Close-up of the Hartog Plate
The Dodgy Perth team loves a good conspiracy. So we were delighted to find one about the upcoming 400th anniversary of Dirk Hartog’s trip to Western Australia, and the famous Hartog Plate which will be on show at the Maritime Museum.
This is the mother of all conspiracy theories: the Hartog Plate is fraudulent. Before you accuse us of having gone loopy, versions of this theory were promoted by an expert on European discoveries, George Collingridge, and by our very own leading historian, James Battye.
According to this version, the Hartog Plate was faked by Willem de Vlamingh in 1697 to ‘prove’ the Dutch had landed in WA first.

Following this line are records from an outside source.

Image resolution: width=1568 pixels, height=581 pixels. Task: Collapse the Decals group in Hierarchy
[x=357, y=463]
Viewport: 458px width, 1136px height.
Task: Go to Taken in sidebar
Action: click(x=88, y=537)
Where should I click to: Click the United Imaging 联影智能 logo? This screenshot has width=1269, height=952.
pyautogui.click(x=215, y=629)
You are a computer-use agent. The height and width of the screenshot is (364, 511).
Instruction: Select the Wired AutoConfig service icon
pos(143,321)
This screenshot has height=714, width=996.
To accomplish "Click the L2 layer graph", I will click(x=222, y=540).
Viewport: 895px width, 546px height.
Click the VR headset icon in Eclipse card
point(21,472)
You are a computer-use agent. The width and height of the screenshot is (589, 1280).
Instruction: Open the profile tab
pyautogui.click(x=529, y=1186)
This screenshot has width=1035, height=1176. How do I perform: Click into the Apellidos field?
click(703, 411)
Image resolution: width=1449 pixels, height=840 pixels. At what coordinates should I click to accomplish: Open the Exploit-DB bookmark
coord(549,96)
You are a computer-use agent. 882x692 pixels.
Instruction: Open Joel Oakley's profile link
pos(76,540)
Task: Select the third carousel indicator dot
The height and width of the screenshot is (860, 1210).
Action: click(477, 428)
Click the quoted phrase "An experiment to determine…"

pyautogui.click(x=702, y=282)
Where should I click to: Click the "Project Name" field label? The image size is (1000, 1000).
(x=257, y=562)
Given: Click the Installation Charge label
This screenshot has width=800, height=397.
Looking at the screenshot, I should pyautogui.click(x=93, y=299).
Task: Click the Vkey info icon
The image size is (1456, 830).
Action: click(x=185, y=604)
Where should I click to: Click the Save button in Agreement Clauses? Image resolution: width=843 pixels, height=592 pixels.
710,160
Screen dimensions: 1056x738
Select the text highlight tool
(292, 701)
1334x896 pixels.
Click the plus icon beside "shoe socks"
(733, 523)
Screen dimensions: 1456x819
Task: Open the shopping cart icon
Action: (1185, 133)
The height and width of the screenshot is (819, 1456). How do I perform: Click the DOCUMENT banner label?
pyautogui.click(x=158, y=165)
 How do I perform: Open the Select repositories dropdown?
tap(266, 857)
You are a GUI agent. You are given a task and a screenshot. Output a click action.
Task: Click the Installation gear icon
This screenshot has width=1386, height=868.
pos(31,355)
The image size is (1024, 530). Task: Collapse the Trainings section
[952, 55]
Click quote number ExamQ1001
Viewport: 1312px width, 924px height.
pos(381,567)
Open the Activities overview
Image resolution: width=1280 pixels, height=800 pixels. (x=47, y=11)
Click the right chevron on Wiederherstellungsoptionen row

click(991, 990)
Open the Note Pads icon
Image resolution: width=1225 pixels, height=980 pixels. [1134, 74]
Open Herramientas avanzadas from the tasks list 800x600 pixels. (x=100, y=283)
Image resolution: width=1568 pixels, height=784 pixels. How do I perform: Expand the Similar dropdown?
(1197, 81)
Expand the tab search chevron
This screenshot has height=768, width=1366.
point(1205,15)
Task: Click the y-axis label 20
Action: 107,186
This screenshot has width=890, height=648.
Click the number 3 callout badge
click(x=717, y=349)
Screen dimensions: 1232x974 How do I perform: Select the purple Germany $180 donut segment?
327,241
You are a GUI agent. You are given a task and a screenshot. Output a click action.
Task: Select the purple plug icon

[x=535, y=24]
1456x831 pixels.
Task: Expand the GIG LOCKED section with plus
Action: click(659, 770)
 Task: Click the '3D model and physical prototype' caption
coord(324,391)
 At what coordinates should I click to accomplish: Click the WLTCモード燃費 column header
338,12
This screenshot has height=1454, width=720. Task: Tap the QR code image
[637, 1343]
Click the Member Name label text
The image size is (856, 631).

If Hartog ever landed, there is no evidence of it. The British were sniffing around WA, and de Vlamingh was under orders to find proof of prior Dutch landing, by whatever means necessary.
Is there anything to back this up? It’s important to realise that there are no independent accounts of Hartog’s explorations other than the mysterious plate and a 1627 Dutch map labelling us as ‘Eendracht Land’ after Hartog’s ship.
When de Vlamingh visited Hartog Island in 1697, he said he removed the old plate, fixing another in its place. The Vlamingh Plate copies Hartog’s on the top with a new addition by de Vlamingh below. In the ship’s journal, published in Amsterdam in 1704, the key entries read:
On the 1st of February, early in the morning, our little boat went to the coast to fish… Our chief pilot, with De Vlamingh’s boat, again went into the gulf, and our skipper went on shore to fix up a commemorative tablet.
On the 3rd de Vlamingh’s chief pilot returned on board. He reported that he had explored 18 leagues, and that it was an island. He brought with him a tin plate, which in the lapse of time had fallen from a post to which it had been attached, and on which was cut the name of the captain, Dirck Hartog… who arrived here in 1616, on the 25th October…
How could the first commemoration, fixed up on 1st February, contain words only discovered two days later? They can’t have been added after, because they would be below de Vlamingh’s message. Did he rip the first draft down and put up a new one? Or did he have a copy of Hartog’s inscription before he arrived in WA? If so, where could he have got it from, since it was never published?
Or did de Vlamingh just make the whole thing up to prove prior claim over the Brits? All very mysterious. As is the subsequent history of the Hartog Plate, which only arrived in the Rijksmuseum in Amsterdam in 1875, where it now resides.
Dodgy Perth is sure all of this can be cleared up by someone answering the following questions:
- Is Hartog’s Plate capable of being dated as to whether it is early or late 17th century?
- Other than taking de Vlamingh’s word for it, what other evidence is there that Hartog ever landed in WA?
- How can Hartog’s words on the Vlamingh Plate be explained, if the original wasn’t found until two days later?
We look forward to hearing some answers when the 400th anniversary of Hartog’s voyage is celebrated next month.